Siya is either terribly interested in herself. Or not interested at all. But an audience is queueing up outside the gallery to understand what self-portraits mean and how they could take the place of the mirror, to mirror us. According to Devika Daulet Singh, the photo editor and director of the PhotoInk gallery, anonymous India is not the only side contemporary photographers investigate. “Photographers may look at the street, but they also look at themselves from the inside. It’s a shift of gaze and a generation turning around and investigating new ideas”.
Anita Khemka, a fellow-traveller of Siya to 2007’s Rencontres d'Arles in France, and the gritty documentator of the marginal, has used the camera not to flatter, but to brutalise herself. In a way. “Self portraits became a tool to tackle my demons. Instead of photographing those in conflict (she has worked with the mentally disturbed and struggling hijra communities), I decided to show my own”. Her repetition of the frame in the Train series reinforces her isolation from her environment. The focus, and literally so, she says of her work is to challenge herself in tight corners. Says Anita: “The camera more than anything or anybody else has given me the courage to confront”.

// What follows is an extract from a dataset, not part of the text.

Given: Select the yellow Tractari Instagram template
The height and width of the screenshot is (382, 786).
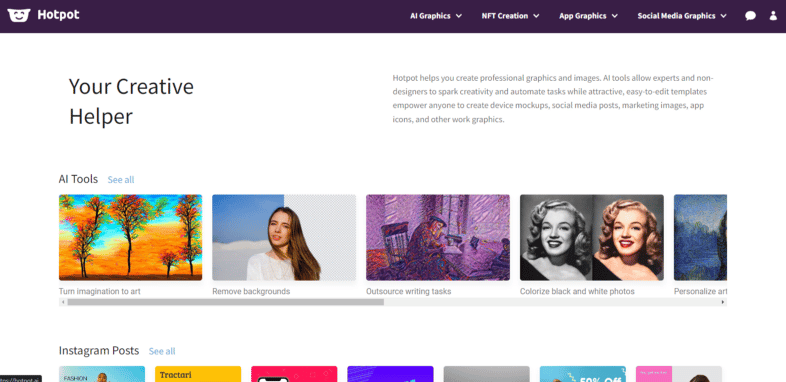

Anay Mann, shoots what he knows. His pictures of his wife, Neetika, feeding the child while listening to music on the headphone could well have be the snapshot of the new Indian family. On second thoughts, it could also serve as a case-study of the new Indian photographer whose interest in the medium is to discover the degree to which his own life is different from the rest of the country.
Anay, an advocate of the mise en scene, the staged photograph says being ‘contemporary’ is not about a time, but of thinking in a new way. “We have learnt to look beyond the Ambassador, haven’t we?” says the photographer impishly.
But if you are going to ‘expose’ yourself, there has to be a very serious reason for doing it, says senior photographer Sunil Gupta. “What we are seeing in the rush to create a ‘sophisticated’ indigenous photo scene is an emulation of what’s cool in the West. But that means we have skipped the processes that led to that state of affairs.”
Pablo Bartholomew, a former chair of the Forum of Contemporary Photographers, who brought out his personal photographs only early this year at 52, also raises a point about the relevance of dropping conventional tools. “Art died when photographers discovered photoshop.” If everything can be staged, why not make a movie, he asks. “Is such a work fiction and if so, what point is it fiction? And if it’s reality, whose reality and for what purpose?”
Last week, a 28-year-old photographed herself yet again: “I was sitting around with a hydrating face mask. For me, it represented the cinematic, horrific, surgical, disturbing, humourous and the resurrection”. For Siya Singh, the road to self-discovery might be overlaid with too many adjectives but I have trouble believing this is a girl who is facing the camera with an eye on the sales.